Pipeline and code for Alvarez-Benayas, Katsarou and Trasanidis et al

This pipeline is created in the ruffus (http://www.ruffus.org.uk/) and cgatcore (https://cgat-core.readthedocs.io/en/latest/) frameworks. See there documentation to understand how pipeline script files.

The script pipeline_atacseq.py contains the pipeline logic.

The module pipelineAtacseq.py contains various work functions that are executed by the pipeline.

The directory scripts contains several ancillary scripts (mostly in R).

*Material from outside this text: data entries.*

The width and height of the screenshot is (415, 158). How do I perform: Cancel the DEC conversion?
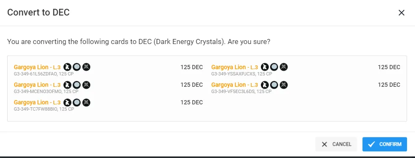point(336,144)
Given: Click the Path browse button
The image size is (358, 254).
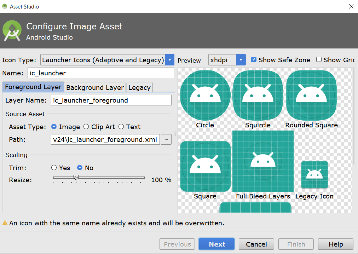Looking at the screenshot, I should pos(166,139).
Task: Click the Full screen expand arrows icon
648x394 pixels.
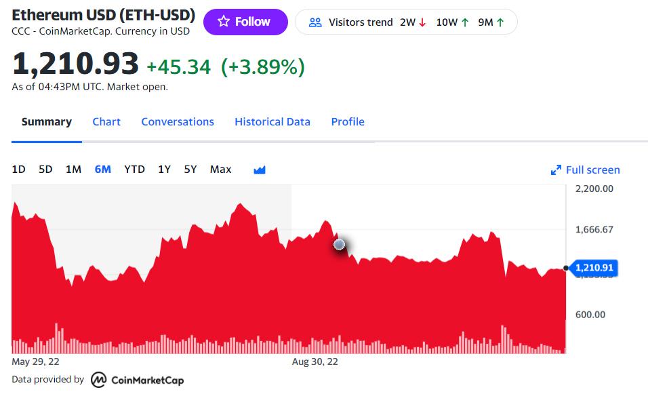Action: coord(556,170)
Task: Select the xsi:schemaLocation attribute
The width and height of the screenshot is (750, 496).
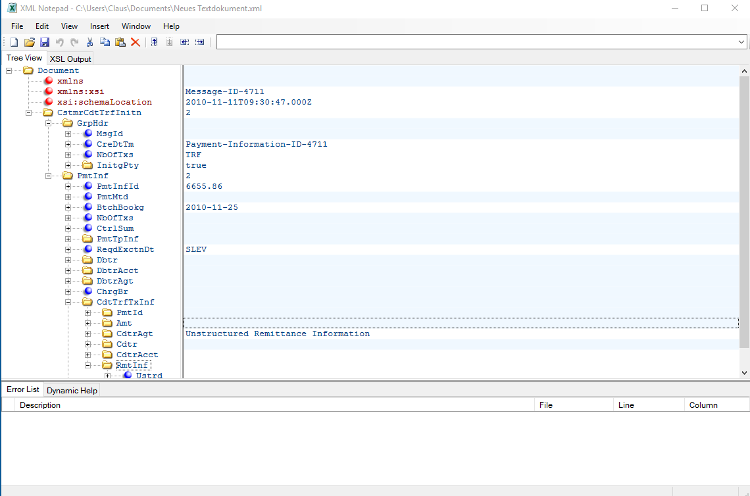Action: [x=104, y=102]
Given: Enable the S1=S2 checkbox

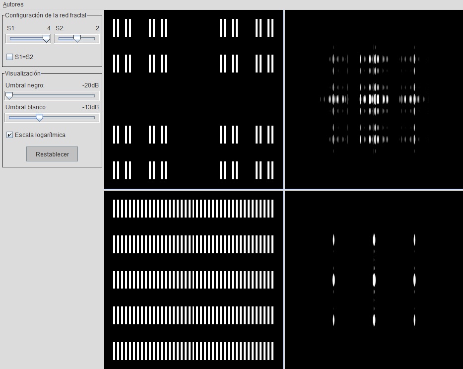Looking at the screenshot, I should pos(10,57).
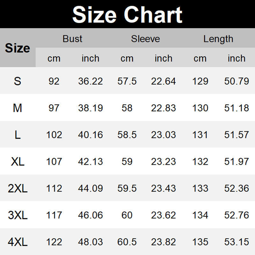Select the S size row label
The image size is (255, 255).
18,81
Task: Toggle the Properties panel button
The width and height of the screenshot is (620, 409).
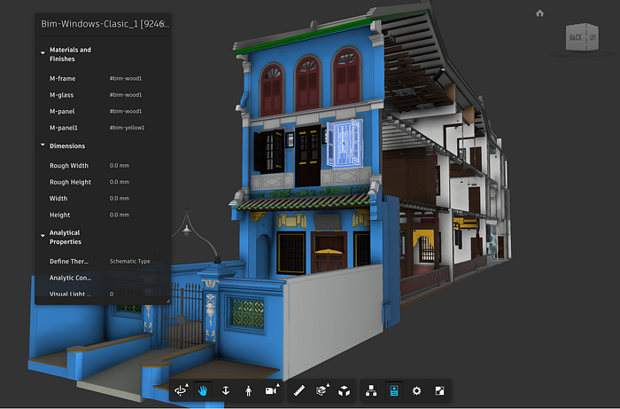Action: pos(394,390)
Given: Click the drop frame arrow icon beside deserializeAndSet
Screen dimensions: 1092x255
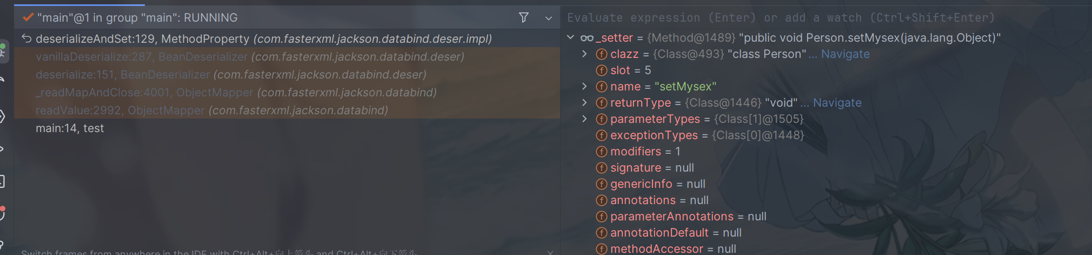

The directory Notebooks contains Rmarkdown and jupyter notebooks containing interpretive analysis and plotting code.

Dependency installation

Dependencies are listed in environment.yml. This can be used to build a conda environment. We recommend using mamba to do this, as it is significantly faster than conda.

$ mamba env create [-p PATH_TO_STORE_ENV|-n NAME_FOR_ENV] -f environment.yml

Next you will need to install cgat-flow, which is not yet available on conda. This can be achieved by cloning the github repository and installing it into your environment.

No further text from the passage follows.